**What to do:**
(1) Transcribe the passage on the two Asiatic populations without changes, starting at the words that include "In the Asiatic" and ending with "the Kuril Islands.".
(2) List every figure given with a unit of measure in the passage on the two Asiatic populations, in the order it appears.

**Text segment:**
In the Asiatic part of its range, two distinct populations are found, a more northerly population which matures at less than 180mm mantle length, and a more southern population found south of latitude 45°N to 47°N, which reached sexual maturity at larger than 220mm mantle length. The two populations are found sympatrically in the waters off the Kuril Islands.

**Data listing:**

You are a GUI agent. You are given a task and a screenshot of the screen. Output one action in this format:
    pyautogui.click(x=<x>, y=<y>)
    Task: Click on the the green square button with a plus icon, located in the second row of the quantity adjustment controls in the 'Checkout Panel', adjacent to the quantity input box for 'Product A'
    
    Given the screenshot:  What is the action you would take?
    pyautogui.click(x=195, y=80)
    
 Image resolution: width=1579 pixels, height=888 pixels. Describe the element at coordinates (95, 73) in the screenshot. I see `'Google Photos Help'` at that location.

**Answers by task:**
(1)
In the Asiatic part of its range, two distinct populations are found, a more northerly population which matures at less than 180mm mantle length, and a more southern population found south of latitude 45°N to 47°N, which reached sexual maturity at larger than 220mm mantle length. The two populations are found sympatrically in the waters off the Kuril Islands.

(2)
180mm
45°N
47°N
220mm